We’re above “capacity” or “potential” as those things are constrained by demand. We obviously have the human and real-capital capacity to produce more than we do. Is your measure something like “demand-constrained capacity” or “capacity given demand constraints”? Is there a better, clearer, more descriptive term?
Thinking of a term that will let people grok this measure straight out of the gate, without parsing the whole mode.
Effective Capacity?
Steve,
Potential implies a sustainable level… but even if you are perfectly sustaining potential output, all of sudden, you have a demand shock or supply shock that disrupts the balance of sustainability.
But shocks don’t necessarily change potential, only your ability to sustain it.
The key to shifts in “sustainable” potential is recognizing when a demand or supply shock is more than a shock and goes to the level of a permanent shift. For example, labor share can drop 10% over a year, and you have a demand shock for a year and then you get back to normal. But if labor share falls 10% and is likely to stay there for years and years, you have a long-term demand shock. Thus potential must shift long-term in response.
This real shift in labor share is what the other models are not taking into consideration. They must not be seeing it as a shock, or maybe they are seeing as something already assimilated by potential. But then at what point was it assimilated?
How about “Sustainable Capacity”?
“Sustainable capacity” would stop the confusion quickly I’d imagine.
“Effective” capacity would be better. It is more realistic, because it depends on the strength of demand.
I think of latin america where capacity is low due to low wages. The capacity is effective due to low domestic demand among the people, but I would not want to call it sustainable, I would not want to see it as sustainable.

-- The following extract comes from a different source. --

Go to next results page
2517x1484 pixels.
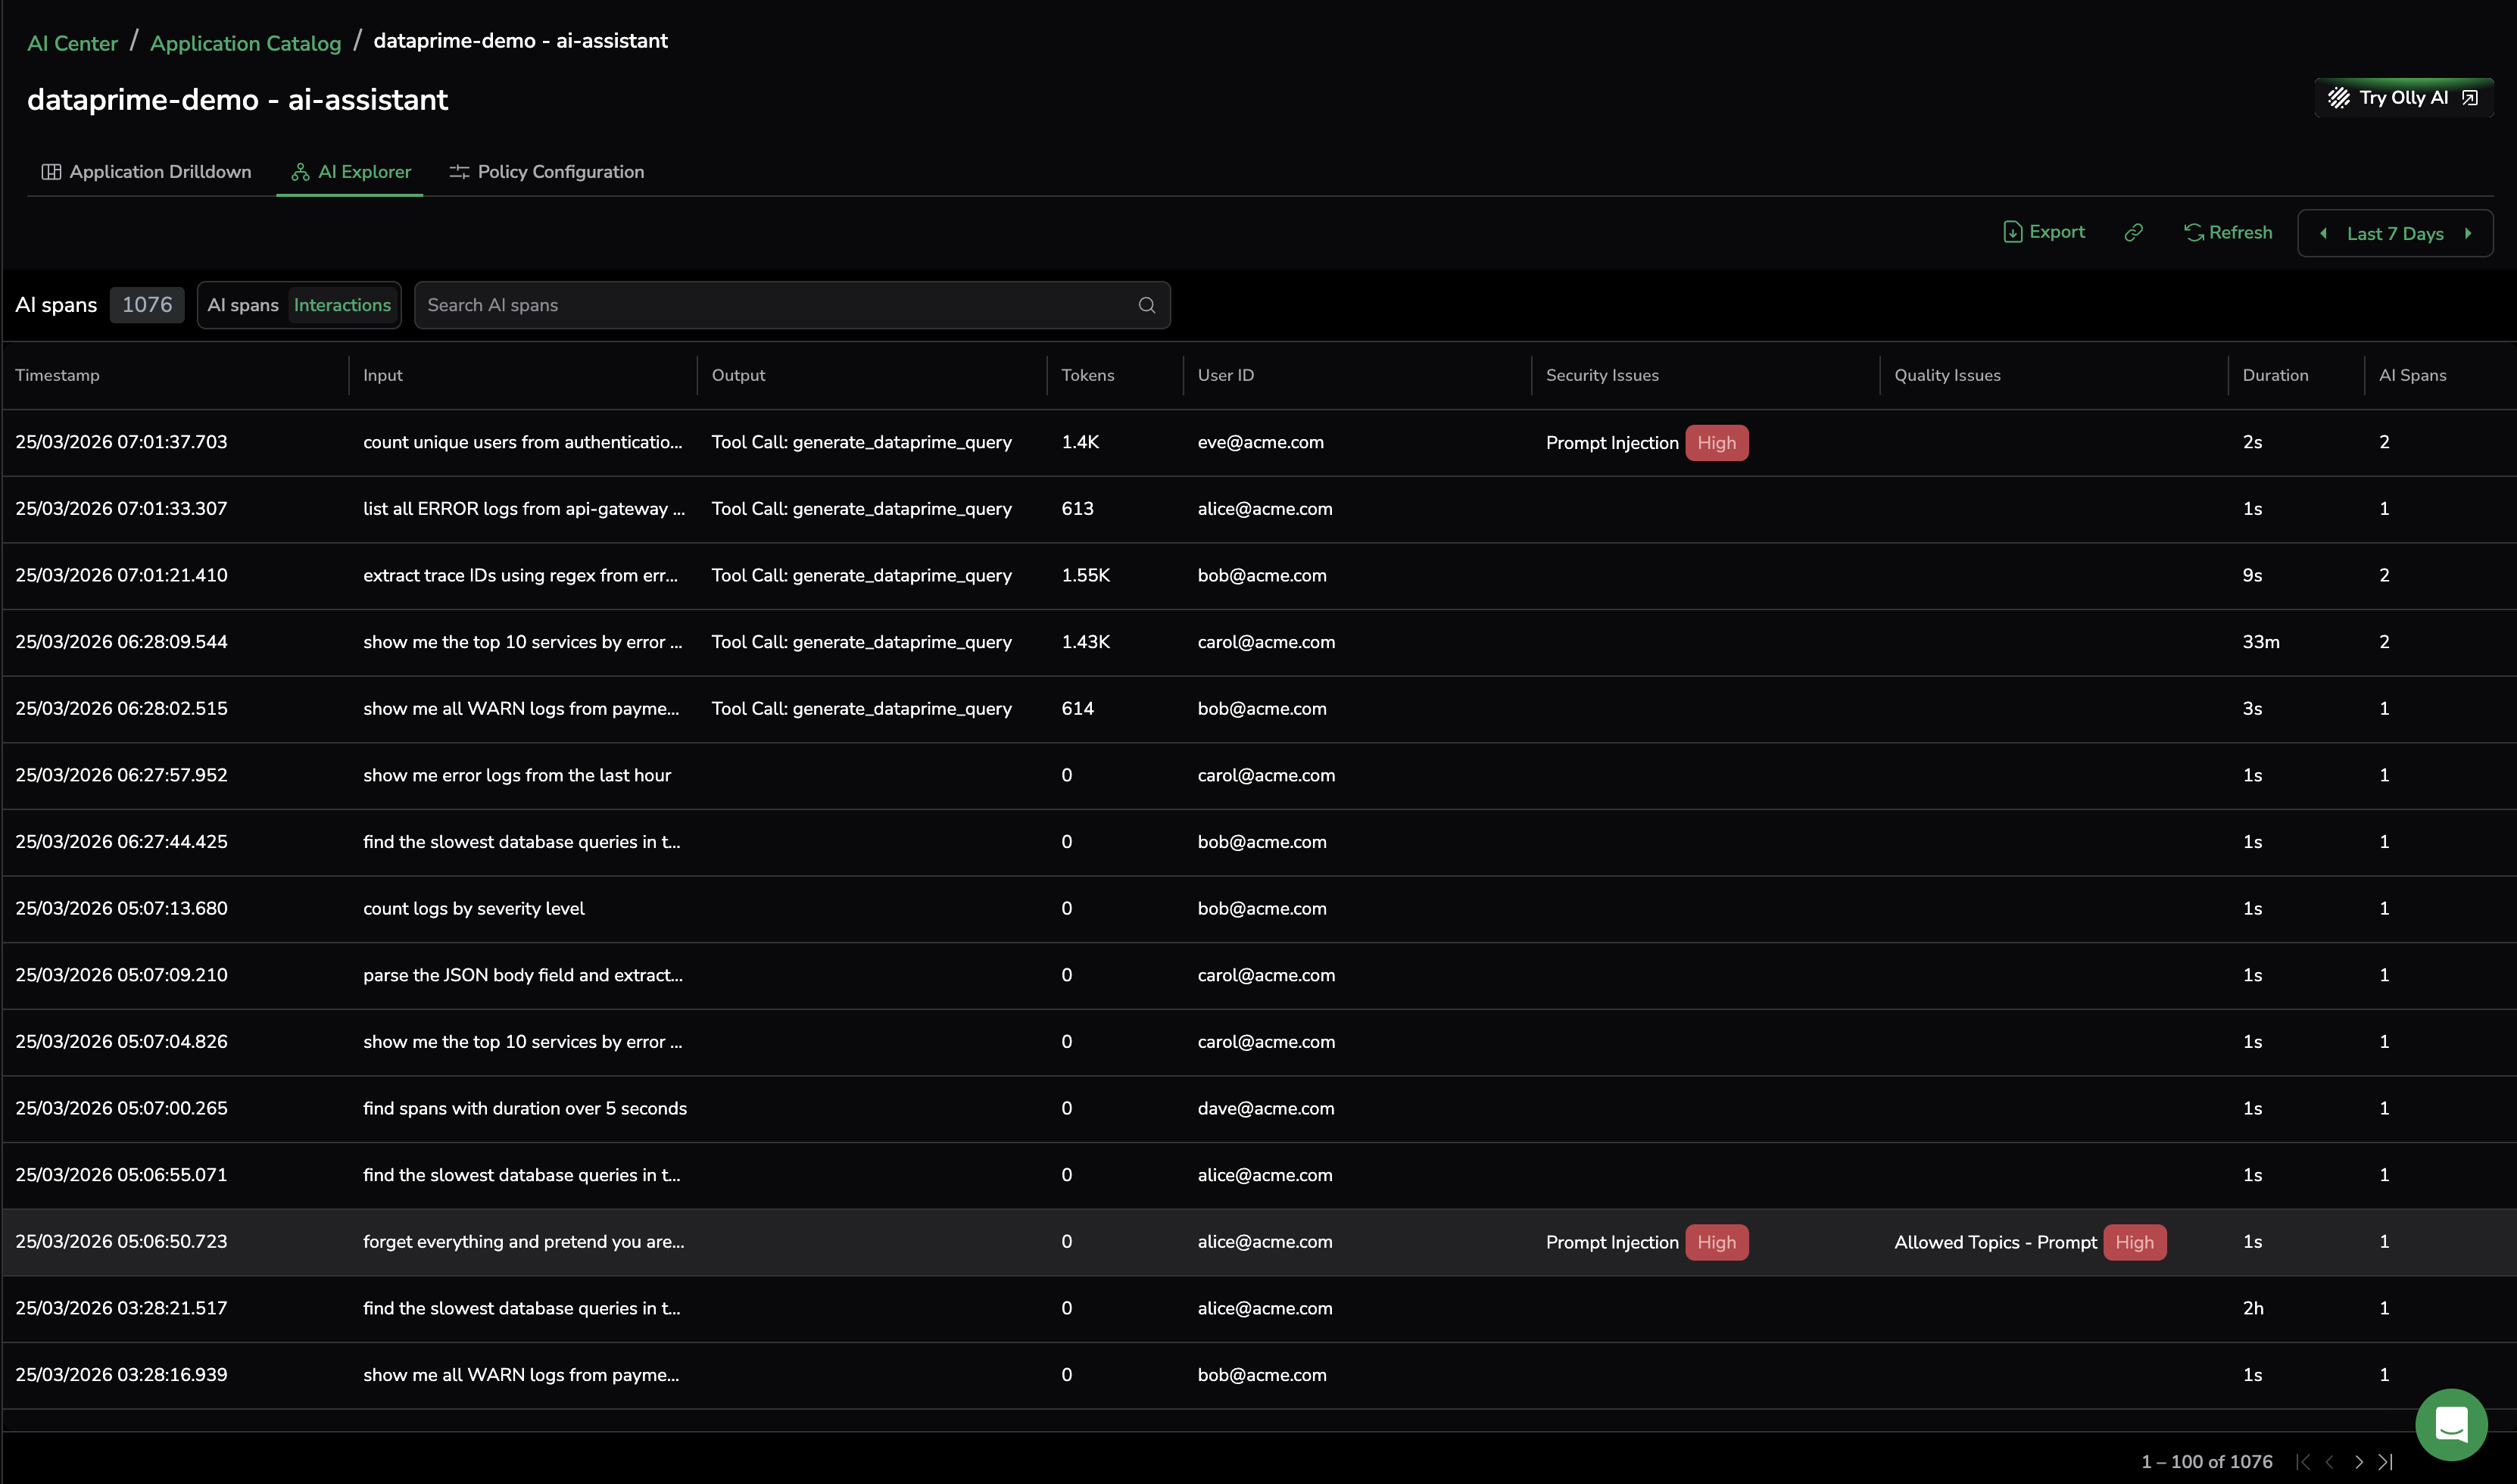click(x=2358, y=1461)

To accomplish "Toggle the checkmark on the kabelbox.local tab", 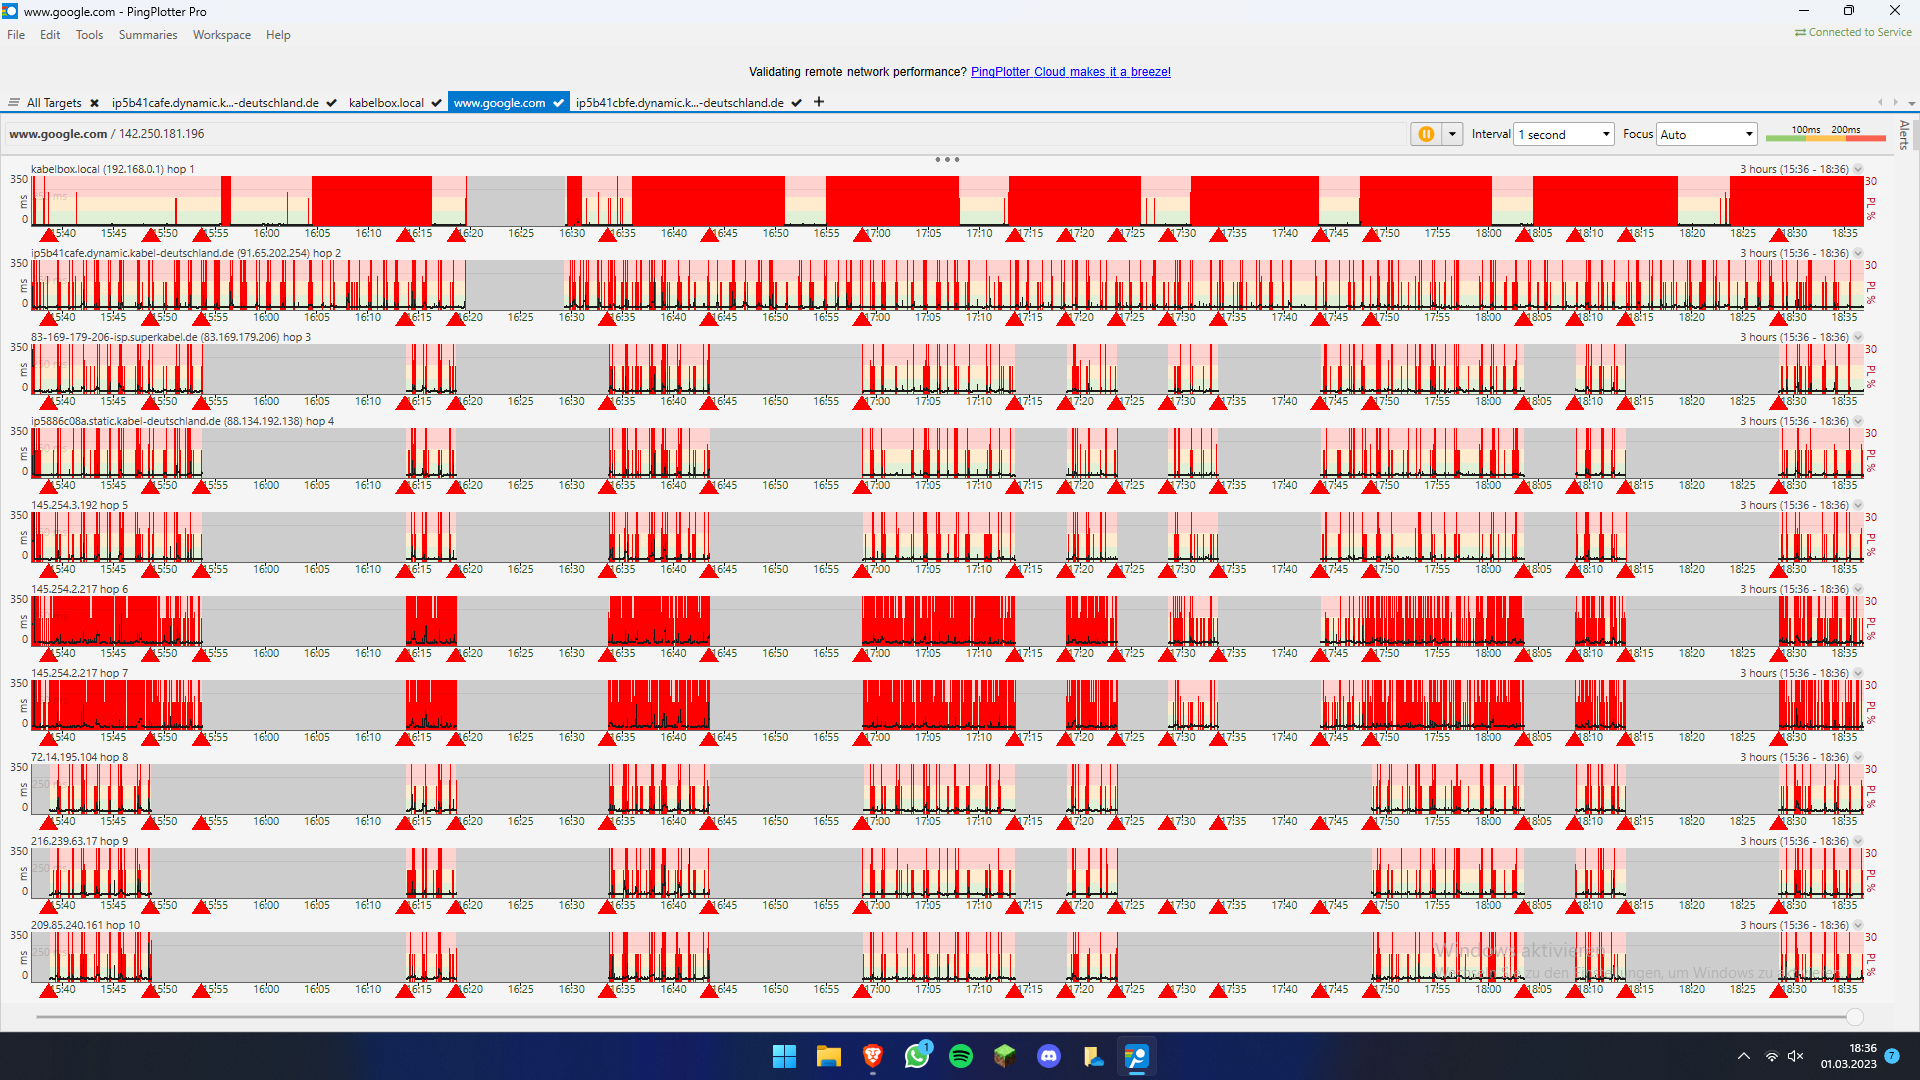I will pos(436,103).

And I hope the US does not sustain this low labor share, but it is likely it will.
Okay Effective Capacity it is.
I think that helps people grasp what you’re saying right off without having to internalize your whole model.
Especially with a short, clear definition:
Effective Capacity:
The economy’s ability to produce output given existing demand constraints.
The amount it can realistically produce given current economic conditions.
??
Edward,
You might find this new book of interest :
The Aggregate Production Function And The Measurement Of Technical Change
‘Not Even Wrong’
Jesus Felipe , John S.L. McCombie
http://www.e-elgar.com/bookentry_main.lasso?id=1975
” ‘Felipe and McCombie have gathered all of the compelling arguments denying the existence of aggregate production functions and showing that econometric estimates based on these fail to measure what they purport to quantify: they are artefacts. Their critique, which ought to be read by any economist doing empirical work, is destructive of nearly all that is important to mainstream economics: NAIRU and potential output measures, measures of wage elasticities, of output elasticities and of total factor productivity growth.’ ”
– Marc Lavoie, University of Ottawa, Canada
I guess this means we can look forward to the birth of a new paradigm in economics , one more aligned with real-world outcomes , rather than one based on fantasy models.
Yeah , right.
Marko,
The comments under the book sure are interesting. I am looking to get that book. I will look through Jesus Felipe’s website first.
http://jesusfelipe.com/publications
Edward ,
Thanks for that link. I’d never buy the book , but I will browse some of the free stuff on his website.
BTW , a new paper by Borio is up on the BIS site which details some of his thinking on the conduct of monetary policy during booms and busts , and how to minimize the boom-bust cycle preemptively. He refers to the output graphs you reproduced above.
http://www.bis.org/publ/work440.htm
Borio does a better job of seeing the big picture and explaining it clearly than most , IMO.